Search Shortcut cmd + k | ctrl + k
warc

Parse WARC (Web ARChive) records for Common Crawl data processing

Maintainer(s): onnimonni

Installing and Loading

INSTALL warc FROM community;
LOAD warc;

Example

-- Parse a WARC record from a gzip-compressed file
SELECT parse_warc(content) FROM read_blob('record.warc.gz');
┌─────────────────────────────────────────────────────────────────────────────┐
                              parse_warc(content)                            
 struct(warc_version varchar, warc_headers varchar, http_version varchar,    
        http_status integer, http_headers varchar, http_body blob)           
├─────────────────────────────────────────────────────────────────────────────┤
 {'warc_version': '1.0', 'warc_headers': '{"WARC-Type": "response", ...}',   
  'http_version': 'HTTP/1.1', 'http_status': 200,                            
  'http_headers': '{"content-type": "text/html", ...}',                      
  'http_body': <!doctype html>...}                                           
└─────────────────────────────────────────────────────────────────────────────┘

-- Extract specific fields
SELECT
    (parse_warc(content)).http_status,
    (parse_warc(content)).http_body
FROM read_blob('record.warc.gz');

About warc

The WARC extension parses WARC (Web ARChive) records, the standard format used by Common Crawl and web archiving tools. It enables efficient processing of web archive data directly in DuckDB.

Function

parse_warc(data)

Parse a WARC record and return a struct with all components.

Parameters:

  • data (BLOB or VARCHAR): WARC record data (auto-detects gzip compression)

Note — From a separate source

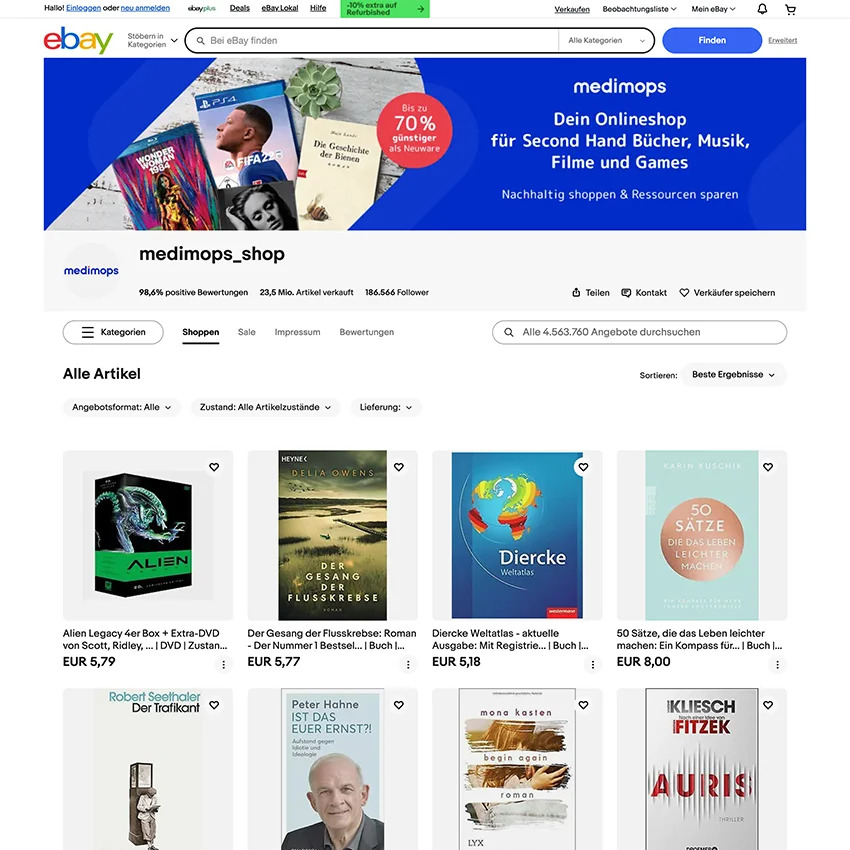Toggle heart on 50 Sätze book
This screenshot has height=850, width=850.
[768, 467]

Returns: STRUCT with fields:

  • warc_version (VARCHAR): WARC format version (e.g., "1.0")
  • warc_headers (VARCHAR): JSON object of WARC headers
  • http_version (VARCHAR): HTTP version (e.g., "HTTP/1.1")
  • http_status (INTEGER): HTTP status code (e.g., 200)
  • http_headers (VARCHAR): JSON object of HTTP headers (lowercase keys)
  • http_body (BLOB): Response body content

Common Crawl Workflow

The recommended workflow for processing Common Crawl data:

  1. Query the columnar index (Parquet) to find records of interest
  2. Fetch only the specific byte ranges you need using HTTP Range requests
  3. Parse with this extension
-- Example: Parse a downloaded Common Crawl record
-- First download: curl -r"46376769-46377713" "https://data.commoncrawl.org/crawl-data/..." > record.warc.gz
SELECT
    (parse_warc(content)).http_status,
    decode((parse_warc(content)).http_body) as html
FROM read_blob('record.warc.gz');

Features

  • Auto-detects gzip compression
  • Handles binary content (skips body for non-text responses)
  • HTTP header keys are lowercased for consistent access
  • Works with both BLOB and VARCHAR input types

Added Functions

function_name function_type description comment examples
parse_warc scalar NULL NULL